## Text block:
• • • • • • •

# Parking brake light wire?



## ckykm (Apr 22, 2003)

I installed my HKS turbo timer but in order for it to function like its supposed to..it only works when the parking brake is engaged...and the problem is that my parking brake light/indicator doesnt work...so it doesnt send a signal to the turbo timer causing the turbo timer not to work...i was wondering if anyone knew what i should do...could a fuse be blown or if there is a wire to connect...where is the wire and what does it look like...took out my center consel and havent found any wires that look like they would be it...help ASAP would be greatly appreciated

Thank you


----------



## Panda Rox Ur Face (Dec 19, 2004)

ckykm said:


> I installed my HKS turbo timer but in order for it to function like its supposed to..it only works when the parking brake is engaged...and the problem is that my parking brake light/indicator doesnt work...so it doesnt send a signal to the turbo timer causing the turbo timer not to work...i was wondering if anyone knew what i should do...could a fuse be blown or if there is a wire to connect...where is the wire and what does it look like...took out my center consel and havent found any wires that look like they would be it...help ASAP would be greatly appreciated
> 
> Thank you



Does the BRAKE light come on when you turn the key on? ALL lights on the dash should all come on once you turn the key to the "ON" position, if the light doesn't come on, then the bulb has been removed.

Right where the parking brake is, there is a switch. You have to remove that panel (just a few bolts on the sides, move seats forward to access). See if it is plugged in, if it is, then check the connections, wires, any obvious signs. With a test light, see if one of the wires have power when you have the parking brake UP. Because im pretty sure that the switch is ground operated, when you move the brake up, the switch engages like a relay and gives power to the wire, then inturns give power to the instrument cluster (though I could be wrong). So to be safe, check both wires on both, up and down position. If no power is given on either, replace the switch (JUNKYARD! = CHEAP!)

So good luck!


----------

• • • • • • •

## Set task 1:
In the forum thread, what should be done if neither wire has power with the parking brake up or down?

Rows from a dataset:

• • • • • • •

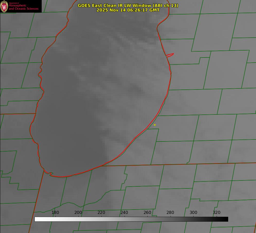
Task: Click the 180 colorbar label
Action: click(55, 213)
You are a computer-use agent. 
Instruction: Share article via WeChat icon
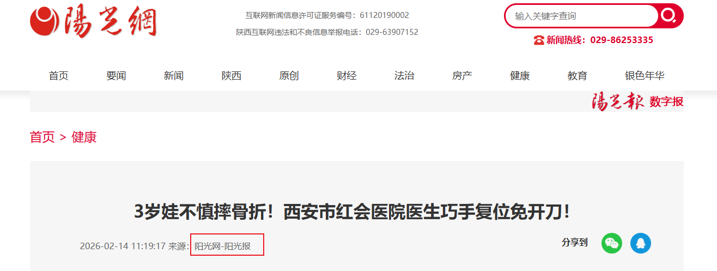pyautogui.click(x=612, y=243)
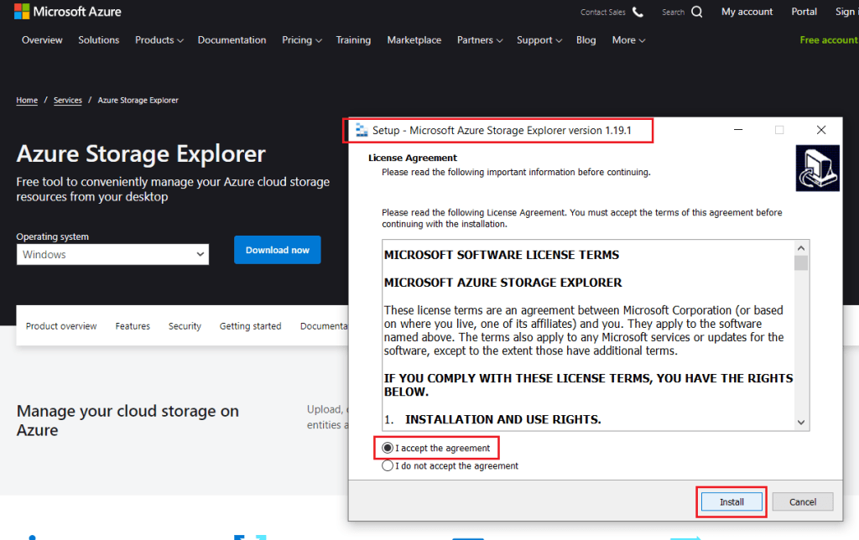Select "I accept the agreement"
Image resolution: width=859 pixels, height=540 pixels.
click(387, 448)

• • • • • • •

## Set task 2:
Rewrite the records starting at the line that contains "You are a computer-use agent." and running through the end of the records, with "WeChat" changed to "LinkedIn" and nothing else altered. Leave the pictures out.

## Full output 1:
Replace the switch.

## Full output 2:
You are a computer-use agent. 
Instruction: Share article via LinkedIn icon
pyautogui.click(x=612, y=243)
Select "I accept the agreement"
Image resolution: width=859 pixels, height=540 pixels.
click(387, 448)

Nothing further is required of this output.